After finding the line that contains "Screen dimensions: 1003x496" in the material below, print that line and all subsequent lines exactly, up to and including the last.

┏━━

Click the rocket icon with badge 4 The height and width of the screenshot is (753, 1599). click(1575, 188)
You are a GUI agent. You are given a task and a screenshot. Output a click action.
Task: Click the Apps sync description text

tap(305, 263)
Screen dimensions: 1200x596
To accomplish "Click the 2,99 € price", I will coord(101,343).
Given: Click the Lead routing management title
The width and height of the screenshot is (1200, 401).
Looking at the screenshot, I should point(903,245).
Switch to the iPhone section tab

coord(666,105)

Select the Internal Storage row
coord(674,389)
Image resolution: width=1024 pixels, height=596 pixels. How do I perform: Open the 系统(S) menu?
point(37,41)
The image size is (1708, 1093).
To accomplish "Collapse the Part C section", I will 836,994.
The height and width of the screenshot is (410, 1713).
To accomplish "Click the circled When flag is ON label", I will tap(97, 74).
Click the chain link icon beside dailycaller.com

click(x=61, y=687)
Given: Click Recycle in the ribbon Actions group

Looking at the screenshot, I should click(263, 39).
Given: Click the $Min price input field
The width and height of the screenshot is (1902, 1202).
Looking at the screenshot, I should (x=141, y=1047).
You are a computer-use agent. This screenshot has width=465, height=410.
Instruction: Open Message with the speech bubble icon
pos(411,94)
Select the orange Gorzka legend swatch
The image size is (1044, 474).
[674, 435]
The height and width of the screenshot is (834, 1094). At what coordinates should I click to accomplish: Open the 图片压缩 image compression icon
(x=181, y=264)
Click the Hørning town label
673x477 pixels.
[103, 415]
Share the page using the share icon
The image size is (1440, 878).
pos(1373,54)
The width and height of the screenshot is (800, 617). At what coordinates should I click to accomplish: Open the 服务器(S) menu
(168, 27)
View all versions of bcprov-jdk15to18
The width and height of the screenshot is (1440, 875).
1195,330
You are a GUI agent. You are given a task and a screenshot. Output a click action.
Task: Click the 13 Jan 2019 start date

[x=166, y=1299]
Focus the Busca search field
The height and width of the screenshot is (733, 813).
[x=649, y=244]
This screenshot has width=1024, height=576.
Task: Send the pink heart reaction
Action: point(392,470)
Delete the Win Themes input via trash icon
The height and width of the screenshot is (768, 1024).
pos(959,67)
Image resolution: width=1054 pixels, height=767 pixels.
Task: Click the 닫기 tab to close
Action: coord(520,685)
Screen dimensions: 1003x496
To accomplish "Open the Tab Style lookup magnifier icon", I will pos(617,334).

┗━━

» Response:
Screen dimensions: 1003x496
To accomplish "Open the Tab Style lookup magnifier icon", I will pos(617,334).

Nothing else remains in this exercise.